Russia Adopts Tougher Iran Nuke Stance

Fox News:
Russia on Thursday said that Iran must respect an Aug. 31 deadline set by the U.N. Security Council for it to suspend uranium enrichment in order to avoid further steps against it.

In a terse statement apparently reflecting impatience in Moscow at the Iranian government's rejection of the Security Council demands, the Russian Foreign Ministry reminded Iran that as a member of the United Nations it had to implement Security Council resolutions.

"We are counting on Iran to heed the appeals made to it so that no further actions by the U.N. Security Council will be required," the statement said. READ MORE

The Security Council passed a resolution Monday urging Tehran to suspend uranium enrichment by Aug. 31 or face the threat of economic and diplomatic sanctions.

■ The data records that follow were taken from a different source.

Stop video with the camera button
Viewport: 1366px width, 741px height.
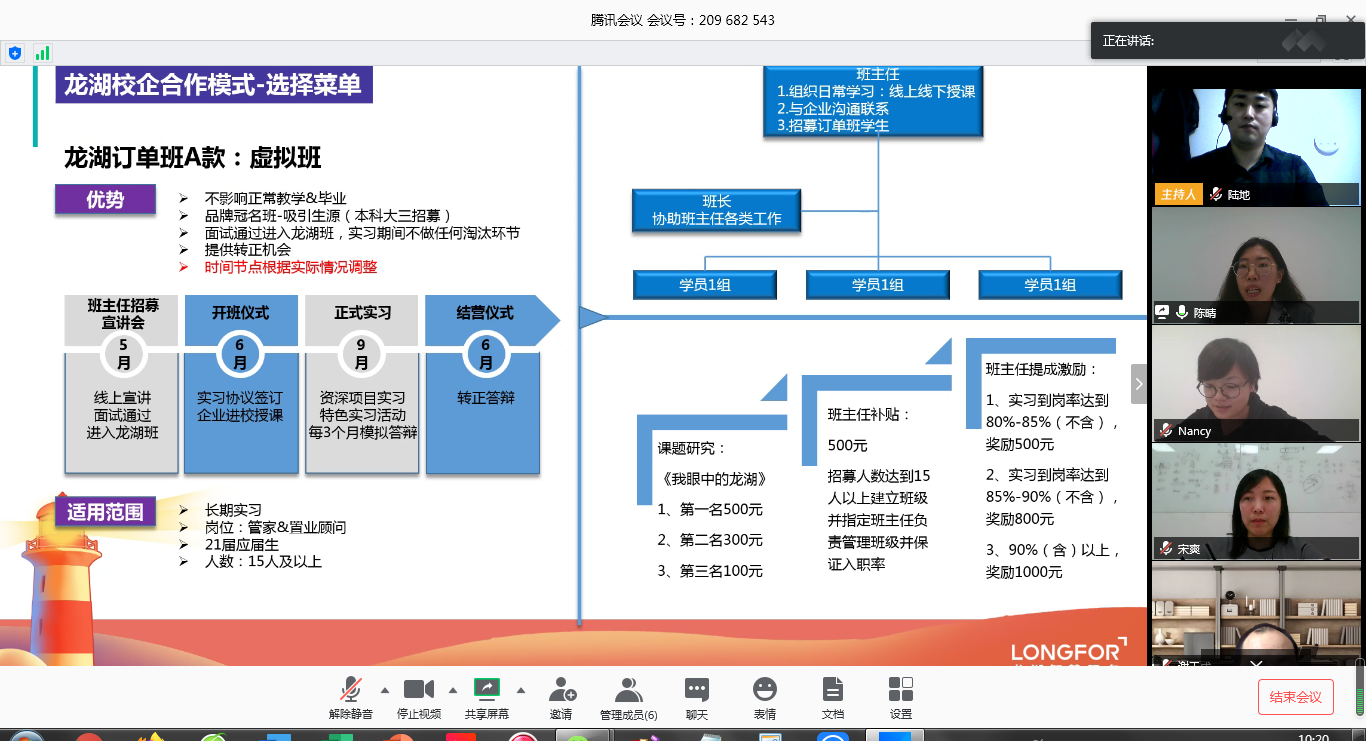click(418, 690)
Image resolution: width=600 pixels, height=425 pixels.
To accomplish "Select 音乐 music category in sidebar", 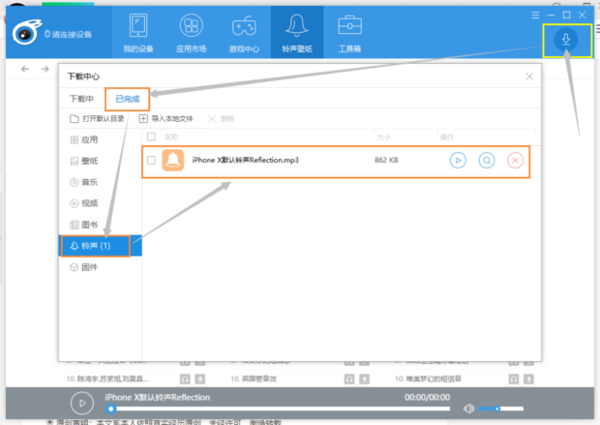I will tap(84, 182).
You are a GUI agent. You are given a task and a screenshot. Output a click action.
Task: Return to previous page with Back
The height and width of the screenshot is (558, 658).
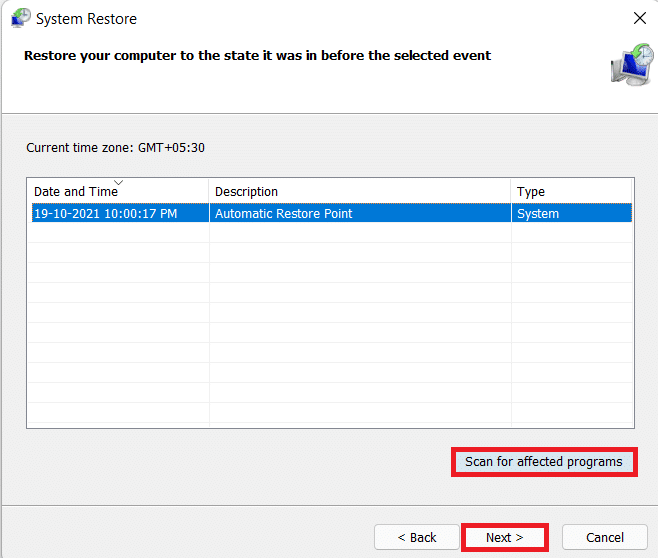pyautogui.click(x=417, y=537)
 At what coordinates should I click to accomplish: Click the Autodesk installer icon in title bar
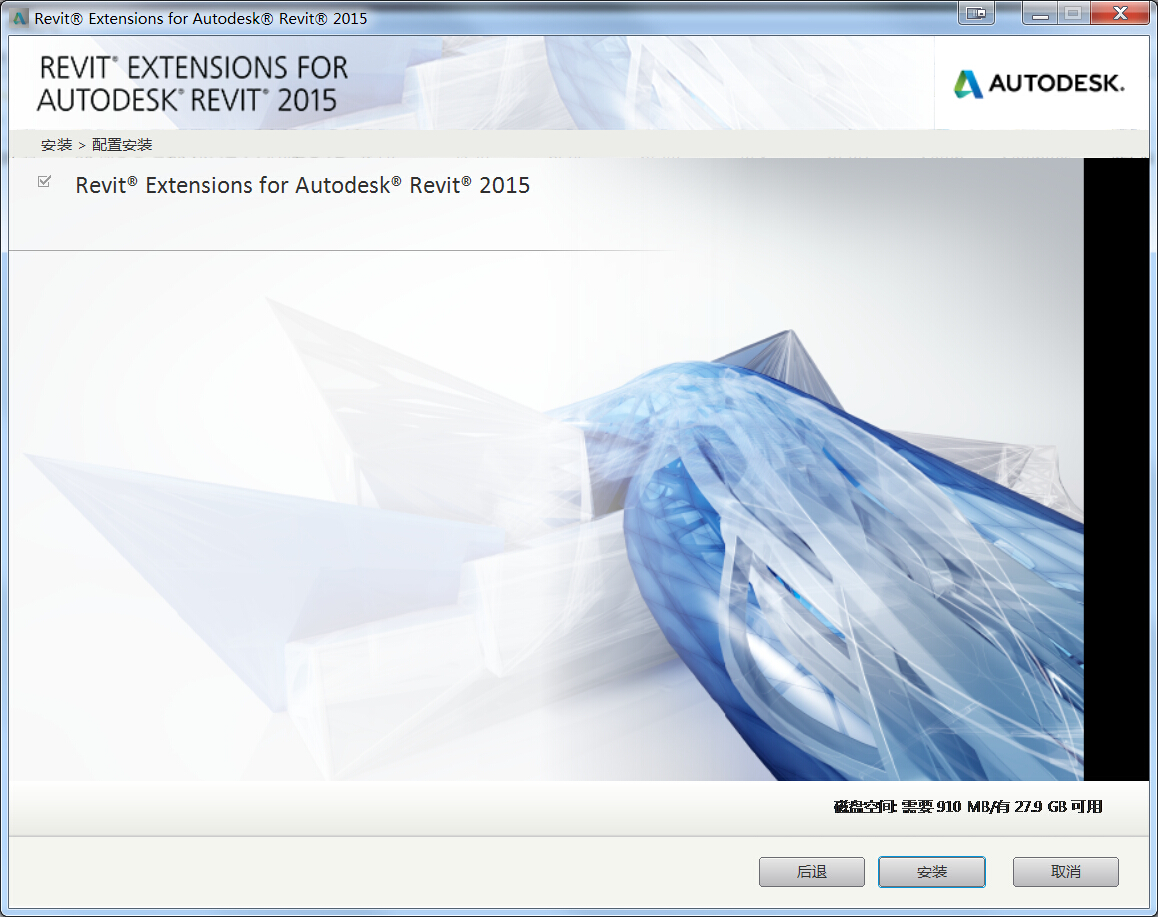coord(19,18)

The United States and some of its allies suspect Iran of seeking nuclear weapons. Tehran maintains its program is peaceful and aimed at generating electricity. Enriched uranium can be used in both atomic bombs and civilian reactors.

CountryWatch: Iran

But Iran's hard-line President Mahmoud Ahmadinejad rejected the deadline, saying Tuesday that Tehran would not be pressured into stopping its nuclear program.

Russia as well as China — both veto-wielding permanent members of the Security Council which have strong commercial ties with Iran — have so far resisted Western proposals to sanction Tehran.

Russia, which is a major weapons supplier to Tehran, is building the Islamic republic's first nuclear power plant in the southern port of Bushehr under an $800 million contract.

The Russian state company responsible for the Bushehr project, Atomstroiexport, said Thursday that construction was on schedule. "Work is being carried out as planned," it said in a statement. The ITAR-Tass news agency quoted a spokesman as saying that the first reactor at Bushehr was "95 percent ready."

While Moscow has moved closer to the West on Iran, it has rejected U.S. demands to halt work on Bushehr, which is now expected to go online in 2007. Officials had previously said it would be launched in 2006.